On 17-01-30 03:00 PM, Dmitry Soshnikov wrote:

On Mon, Jan 30, 2017 at 9:26 AM, Michael Dyck <[email protected]
<mailto:[email protected]>> wrote:

    On 17-01-30 12:15 AM, Dmitry Soshnikov wrote:


        As mentioned above, there are two ways to handle lookahead
        restrictions in
        LR-parser:

        1. Using "No<Lookahead>" productions.

    So, e.g., one could take the production
        IterationStatement : ...  [lookahead != 'let'] LHSExpr ...
    and transform it into
        IterationStatement : ... LHSExpr-that-does-not-start-with-let ...
    and then generate productions for the new nonterminal, e.g.
        LHSExpr-that-does-not-start-with-let :
            New-Expression-that-does-not-start-with-let
            Call-Expression-that-does-not-start-with-let
    etc, (eventually bottoming out when a RHS of the original grammar will
    either always or never start with 'let').
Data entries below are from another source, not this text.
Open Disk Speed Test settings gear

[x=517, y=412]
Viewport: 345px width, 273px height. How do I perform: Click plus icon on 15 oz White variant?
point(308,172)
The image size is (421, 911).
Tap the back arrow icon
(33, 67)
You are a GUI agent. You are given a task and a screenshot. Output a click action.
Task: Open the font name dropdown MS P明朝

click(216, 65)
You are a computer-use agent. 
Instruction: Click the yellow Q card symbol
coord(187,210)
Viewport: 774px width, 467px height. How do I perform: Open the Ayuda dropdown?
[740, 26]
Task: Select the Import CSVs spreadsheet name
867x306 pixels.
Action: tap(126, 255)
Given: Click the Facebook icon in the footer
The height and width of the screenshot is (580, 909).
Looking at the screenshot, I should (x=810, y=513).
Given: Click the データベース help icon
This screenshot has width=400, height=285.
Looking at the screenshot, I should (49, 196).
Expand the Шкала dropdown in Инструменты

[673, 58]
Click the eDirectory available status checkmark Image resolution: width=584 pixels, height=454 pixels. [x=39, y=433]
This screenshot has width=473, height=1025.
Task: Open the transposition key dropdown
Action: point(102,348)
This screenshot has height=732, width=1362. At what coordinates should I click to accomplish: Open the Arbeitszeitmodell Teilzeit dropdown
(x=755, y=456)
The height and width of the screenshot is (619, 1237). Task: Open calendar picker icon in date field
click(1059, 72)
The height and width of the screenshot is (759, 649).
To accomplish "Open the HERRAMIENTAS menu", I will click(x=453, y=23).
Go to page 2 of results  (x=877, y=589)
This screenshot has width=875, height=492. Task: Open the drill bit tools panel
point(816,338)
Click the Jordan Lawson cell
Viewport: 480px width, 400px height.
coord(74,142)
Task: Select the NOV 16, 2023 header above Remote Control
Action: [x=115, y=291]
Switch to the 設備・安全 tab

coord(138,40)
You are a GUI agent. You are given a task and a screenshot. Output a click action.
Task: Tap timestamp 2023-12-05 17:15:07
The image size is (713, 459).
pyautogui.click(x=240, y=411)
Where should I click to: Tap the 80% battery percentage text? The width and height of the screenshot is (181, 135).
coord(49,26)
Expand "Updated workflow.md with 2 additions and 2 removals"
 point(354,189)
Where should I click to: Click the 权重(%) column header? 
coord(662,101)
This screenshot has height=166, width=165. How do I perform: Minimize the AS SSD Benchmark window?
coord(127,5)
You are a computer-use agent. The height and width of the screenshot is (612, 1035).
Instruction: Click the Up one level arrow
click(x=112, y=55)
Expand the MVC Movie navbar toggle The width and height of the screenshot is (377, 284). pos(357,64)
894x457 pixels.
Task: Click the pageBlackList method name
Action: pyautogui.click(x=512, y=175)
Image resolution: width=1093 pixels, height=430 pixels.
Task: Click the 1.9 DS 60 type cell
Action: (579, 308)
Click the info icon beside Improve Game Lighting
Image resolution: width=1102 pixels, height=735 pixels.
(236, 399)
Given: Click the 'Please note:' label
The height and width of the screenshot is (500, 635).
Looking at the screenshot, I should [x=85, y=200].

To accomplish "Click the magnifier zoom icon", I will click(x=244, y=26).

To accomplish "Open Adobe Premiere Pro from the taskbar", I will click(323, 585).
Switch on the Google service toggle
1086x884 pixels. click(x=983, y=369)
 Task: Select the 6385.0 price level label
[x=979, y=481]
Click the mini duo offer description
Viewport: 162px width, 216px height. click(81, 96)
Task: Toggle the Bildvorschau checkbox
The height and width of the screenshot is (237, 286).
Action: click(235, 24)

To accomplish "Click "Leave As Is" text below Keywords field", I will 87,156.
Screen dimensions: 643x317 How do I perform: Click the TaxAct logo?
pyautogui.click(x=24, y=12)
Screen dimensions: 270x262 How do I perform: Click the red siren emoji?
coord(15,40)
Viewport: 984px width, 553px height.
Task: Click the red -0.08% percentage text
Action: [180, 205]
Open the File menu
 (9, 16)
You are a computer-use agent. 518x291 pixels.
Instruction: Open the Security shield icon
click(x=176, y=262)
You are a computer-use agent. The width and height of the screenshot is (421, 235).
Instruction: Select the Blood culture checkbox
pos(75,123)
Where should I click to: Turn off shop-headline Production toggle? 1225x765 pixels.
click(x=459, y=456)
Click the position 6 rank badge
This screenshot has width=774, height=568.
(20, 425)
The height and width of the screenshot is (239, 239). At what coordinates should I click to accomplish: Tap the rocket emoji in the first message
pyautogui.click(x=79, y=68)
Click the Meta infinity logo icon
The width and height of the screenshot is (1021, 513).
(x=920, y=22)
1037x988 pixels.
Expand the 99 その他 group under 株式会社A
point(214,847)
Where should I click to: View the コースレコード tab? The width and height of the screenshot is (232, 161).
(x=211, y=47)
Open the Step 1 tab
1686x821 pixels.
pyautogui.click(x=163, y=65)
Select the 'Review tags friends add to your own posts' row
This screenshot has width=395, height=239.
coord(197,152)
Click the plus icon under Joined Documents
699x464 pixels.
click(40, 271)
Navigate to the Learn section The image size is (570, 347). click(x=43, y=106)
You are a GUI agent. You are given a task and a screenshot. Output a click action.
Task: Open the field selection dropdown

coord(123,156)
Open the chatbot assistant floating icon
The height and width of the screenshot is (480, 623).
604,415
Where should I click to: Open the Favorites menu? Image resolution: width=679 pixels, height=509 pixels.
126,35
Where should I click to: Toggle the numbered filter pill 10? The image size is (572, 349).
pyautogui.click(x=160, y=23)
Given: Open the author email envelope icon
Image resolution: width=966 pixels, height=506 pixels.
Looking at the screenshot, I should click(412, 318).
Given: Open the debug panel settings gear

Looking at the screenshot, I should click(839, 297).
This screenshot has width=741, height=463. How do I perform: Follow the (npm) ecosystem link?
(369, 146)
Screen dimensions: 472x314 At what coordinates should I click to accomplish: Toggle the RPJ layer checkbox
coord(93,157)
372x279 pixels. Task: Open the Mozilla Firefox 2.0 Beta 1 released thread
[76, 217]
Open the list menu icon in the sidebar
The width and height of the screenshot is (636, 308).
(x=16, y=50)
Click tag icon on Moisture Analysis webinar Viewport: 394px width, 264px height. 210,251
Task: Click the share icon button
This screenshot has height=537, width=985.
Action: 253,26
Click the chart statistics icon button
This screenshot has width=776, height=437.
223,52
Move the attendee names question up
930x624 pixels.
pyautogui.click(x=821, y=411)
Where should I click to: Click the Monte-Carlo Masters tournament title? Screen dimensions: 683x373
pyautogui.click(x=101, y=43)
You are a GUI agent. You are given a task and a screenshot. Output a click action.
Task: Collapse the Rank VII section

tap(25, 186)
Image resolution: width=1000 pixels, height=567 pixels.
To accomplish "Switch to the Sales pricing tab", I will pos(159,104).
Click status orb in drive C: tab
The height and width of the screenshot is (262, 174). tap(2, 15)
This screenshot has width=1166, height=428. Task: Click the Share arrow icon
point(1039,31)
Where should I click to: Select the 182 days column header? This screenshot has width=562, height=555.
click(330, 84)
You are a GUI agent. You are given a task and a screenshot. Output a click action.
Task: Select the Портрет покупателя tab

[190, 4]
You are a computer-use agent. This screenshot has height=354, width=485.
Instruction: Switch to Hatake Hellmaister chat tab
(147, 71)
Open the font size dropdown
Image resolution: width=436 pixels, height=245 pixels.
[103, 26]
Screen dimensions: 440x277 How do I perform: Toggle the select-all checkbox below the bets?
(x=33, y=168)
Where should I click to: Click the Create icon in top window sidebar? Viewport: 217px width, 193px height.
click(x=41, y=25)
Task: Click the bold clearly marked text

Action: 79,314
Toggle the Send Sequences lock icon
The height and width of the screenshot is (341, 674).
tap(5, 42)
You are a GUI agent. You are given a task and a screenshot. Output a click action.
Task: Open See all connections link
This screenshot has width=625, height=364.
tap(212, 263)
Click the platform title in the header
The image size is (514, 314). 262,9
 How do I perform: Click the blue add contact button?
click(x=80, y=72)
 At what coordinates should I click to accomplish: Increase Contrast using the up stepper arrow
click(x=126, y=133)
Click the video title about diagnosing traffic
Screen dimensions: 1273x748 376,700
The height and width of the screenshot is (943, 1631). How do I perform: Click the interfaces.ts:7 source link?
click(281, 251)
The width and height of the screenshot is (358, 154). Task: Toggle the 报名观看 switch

Correct, and this is how ES spec itself handles all those "No<lookahead>"
duplicated productions.

If you're talking about the 'NoIn' productions in ES5, that seems only marginally relevant, since they don't address a lookahead problem (i.e., a problem that could have been solved via a lookahead-restriction).

    The problem with this approach is that, in general, a
    lookahead-restriction is not a restriction on the nonterminal that
    immediately follows it in the production, it's a restriction on the next
    few input elements, which might be generated by more than just that
    nonterminal.


Well, in this case it's not a "lookahead" anymore.

It isn't a "lookahead" in the resulting grammar, but it is in the original, and the two grammars should define the same language. What I'm saying is that it's incorrect to assume that the effect of the lookahead (in the original) can be confined to the nonterminal that immediately follows, which is what the suggested transformation does.

You could have k=2,3,...N for lookahead in parser generators, but it's
not like parse the whole non-terminal, and then see a lookahead after it.
This "parse whole non-terminal till the end" might be parse the whole
program.

I don't really follow what you're suggesting there.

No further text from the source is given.